長期投資家の王道とも言える戦略は、「理解しやすく、10年・20年後に利益が着実に増えている企業の株を、合理的な価格で買う」ことです。これはウォーレン・バフェット氏が長年にわたり実践してきた哲学でもあります。
2025年現在、この哲学を体現するかのような銘柄が1つあります。それがIBM(インターナショナル・ビジネス・マシーンズ)です。テック業界では古株とも言える存在ですが、今では配当利回りと成長性の「いいとこ取り」ができる稀有な銘柄となっています。
109年の歴史を持つ配当銘柄、IBM
IBMは1916年から四半期ごとの配当を出し続けており、1995年以降は毎年配当を増やしているという実績があります。2025年6月時点の年間配当額は1株あたり6.72ドル。直近の株価に対する配当利回りは約2.4%と一見控えめですが、過去10年にわたって配当を再投資(DRIP)していた場合、その実質利回りは6.4%に達します。
10年前にIBMに1万ドルを投資していたら?
- 2015年6月:63株(当時の株価約158ドル)
- 2025年6月:配当再投資により約96株へ増加(+52%)
- 現在の評価額:約26,370ドル
- 年間受取配当額:約644ドル
このように、配当を活用した長期保有は、安定した現金収入と着実な資産増加を実現してくれます。
AIと量子コンピューティングの最前線へ
IBMは「レガシー企業」と見られることが多いですが、2025年の今、その姿は確実に変わりつつあります。

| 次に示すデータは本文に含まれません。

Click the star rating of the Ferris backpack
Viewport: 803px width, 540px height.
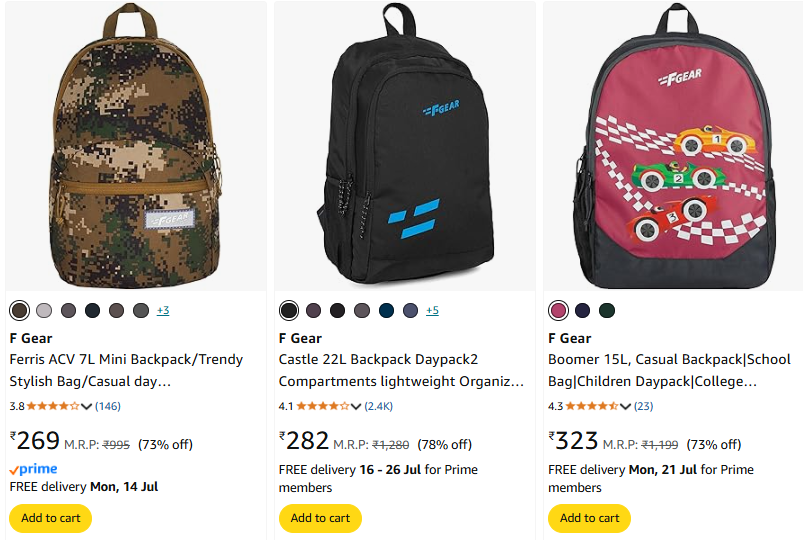click(x=53, y=406)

- 人工知能(AI)分野では、Watsonを基盤にしたエンタープライズAIの提供を強化
- 2029年の完成を目指して、画期的な量子コンピューティングセンターの建設を開始
特にAIにおいては、医療、金融、製造業など幅広い分野での導入が進んでおり、クラウド経由のAIサービス提供で安定した収益が見込める状況です。
割高感のない健全な評価
現在のIBM株はフリーキャッシュフローの20.3倍という妥当な水準で取引されています。テック銘柄の中にはPER50倍超のものも少なくない中、株主還元と成長のバランスを取った企業として非常に魅力的です。
まとめ:10年保有する価値がある「堅実な成長株」
IBMは配当銘柄としてだけでなく、AIや量子コンピューティングといった最先端技術に取り組む「変革するテクノロジー企業」です。10年後、さらなる高配当と成長の果実を享受したいなら、今のうちにポートフォリオに加える選択肢として検討する価値があります。
「10年持てない株なら10分も持つな」という言葉通り、IBMはまさに“10年持ちたい株”の筆頭候補です。